# [About this task]
Exactly the lines from the opening of the data through the line containing "Open checklist via" should be reproduced, please, with nothing added.

# [Extracted entries]
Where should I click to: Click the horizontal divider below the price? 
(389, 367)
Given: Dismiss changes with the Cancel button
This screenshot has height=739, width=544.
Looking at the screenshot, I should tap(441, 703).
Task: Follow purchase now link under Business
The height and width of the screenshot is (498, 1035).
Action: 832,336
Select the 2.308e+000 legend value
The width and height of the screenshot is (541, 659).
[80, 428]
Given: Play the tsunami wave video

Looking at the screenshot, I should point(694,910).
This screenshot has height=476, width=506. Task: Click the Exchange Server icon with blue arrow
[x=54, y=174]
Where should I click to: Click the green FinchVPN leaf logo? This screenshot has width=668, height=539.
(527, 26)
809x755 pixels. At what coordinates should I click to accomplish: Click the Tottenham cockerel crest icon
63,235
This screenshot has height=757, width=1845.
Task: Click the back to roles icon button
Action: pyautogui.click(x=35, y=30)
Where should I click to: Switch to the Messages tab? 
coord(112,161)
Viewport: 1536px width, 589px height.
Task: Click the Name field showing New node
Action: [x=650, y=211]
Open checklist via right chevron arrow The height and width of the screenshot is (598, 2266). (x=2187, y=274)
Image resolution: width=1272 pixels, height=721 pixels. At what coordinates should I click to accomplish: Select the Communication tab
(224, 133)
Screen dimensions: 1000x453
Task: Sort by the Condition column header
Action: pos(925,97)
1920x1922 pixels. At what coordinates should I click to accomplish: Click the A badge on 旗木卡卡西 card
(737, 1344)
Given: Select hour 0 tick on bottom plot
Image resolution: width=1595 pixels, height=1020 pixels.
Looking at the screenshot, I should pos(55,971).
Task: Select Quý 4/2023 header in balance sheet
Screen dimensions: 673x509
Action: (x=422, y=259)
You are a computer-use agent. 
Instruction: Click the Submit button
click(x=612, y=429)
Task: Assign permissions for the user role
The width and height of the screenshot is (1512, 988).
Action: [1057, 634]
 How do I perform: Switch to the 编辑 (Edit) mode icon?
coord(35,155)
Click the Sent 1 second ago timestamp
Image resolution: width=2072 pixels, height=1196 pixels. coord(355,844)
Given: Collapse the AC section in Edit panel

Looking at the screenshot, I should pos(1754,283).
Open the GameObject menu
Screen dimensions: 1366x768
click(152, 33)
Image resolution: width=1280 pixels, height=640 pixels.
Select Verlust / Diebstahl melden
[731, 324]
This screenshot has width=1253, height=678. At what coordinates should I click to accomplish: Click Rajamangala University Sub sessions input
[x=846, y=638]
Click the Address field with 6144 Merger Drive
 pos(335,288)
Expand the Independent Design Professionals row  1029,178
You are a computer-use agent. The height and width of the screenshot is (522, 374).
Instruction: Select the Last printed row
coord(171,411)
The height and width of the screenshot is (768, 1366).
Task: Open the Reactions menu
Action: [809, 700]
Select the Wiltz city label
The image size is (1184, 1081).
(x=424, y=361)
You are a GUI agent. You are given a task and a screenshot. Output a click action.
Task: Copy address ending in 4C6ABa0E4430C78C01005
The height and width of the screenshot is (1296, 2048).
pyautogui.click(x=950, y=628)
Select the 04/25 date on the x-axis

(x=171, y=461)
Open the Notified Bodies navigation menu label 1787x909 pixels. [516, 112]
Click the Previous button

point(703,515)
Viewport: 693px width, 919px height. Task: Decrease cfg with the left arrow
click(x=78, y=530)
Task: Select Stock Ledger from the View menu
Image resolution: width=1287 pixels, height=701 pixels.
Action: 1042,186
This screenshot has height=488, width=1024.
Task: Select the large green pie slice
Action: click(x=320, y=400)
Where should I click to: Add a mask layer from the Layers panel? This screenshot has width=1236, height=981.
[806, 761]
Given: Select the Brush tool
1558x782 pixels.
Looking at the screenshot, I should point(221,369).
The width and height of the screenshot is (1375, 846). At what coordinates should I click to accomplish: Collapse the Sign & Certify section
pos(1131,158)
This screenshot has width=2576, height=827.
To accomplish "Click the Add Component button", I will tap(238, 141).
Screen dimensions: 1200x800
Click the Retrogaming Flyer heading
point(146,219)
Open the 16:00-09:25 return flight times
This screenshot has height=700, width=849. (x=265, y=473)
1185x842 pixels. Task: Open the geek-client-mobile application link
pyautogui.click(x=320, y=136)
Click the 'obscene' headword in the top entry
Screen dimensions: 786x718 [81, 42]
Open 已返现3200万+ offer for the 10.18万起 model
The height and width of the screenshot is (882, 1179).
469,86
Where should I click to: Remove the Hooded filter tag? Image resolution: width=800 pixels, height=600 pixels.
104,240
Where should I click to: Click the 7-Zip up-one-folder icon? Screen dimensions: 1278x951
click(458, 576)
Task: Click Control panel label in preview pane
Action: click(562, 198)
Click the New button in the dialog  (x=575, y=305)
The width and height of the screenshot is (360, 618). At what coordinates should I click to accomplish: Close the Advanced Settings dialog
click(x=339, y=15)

# [Output of the task]
Where should I click to: Click the horizontal divider below the price? 
(389, 367)
Given: Dismiss changes with the Cancel button
This screenshot has height=739, width=544.
Looking at the screenshot, I should tap(441, 703).
Task: Follow purchase now link under Business
The height and width of the screenshot is (498, 1035).
Action: 832,336
Select the 2.308e+000 legend value
The width and height of the screenshot is (541, 659).
[80, 428]
Given: Play the tsunami wave video

Looking at the screenshot, I should point(694,910).
This screenshot has height=476, width=506. Task: Click the Exchange Server icon with blue arrow
[x=54, y=174]
Where should I click to: Click the green FinchVPN leaf logo? This screenshot has width=668, height=539.
(527, 26)
809x755 pixels. At what coordinates should I click to accomplish: Click the Tottenham cockerel crest icon
63,235
This screenshot has height=757, width=1845.
Task: Click the back to roles icon button
Action: pyautogui.click(x=35, y=30)
Where should I click to: Switch to the Messages tab? 
coord(112,161)
Viewport: 1536px width, 589px height.
Task: Click the Name field showing New node
Action: [x=650, y=211]
Open checklist via right chevron arrow The height and width of the screenshot is (598, 2266). (x=2187, y=274)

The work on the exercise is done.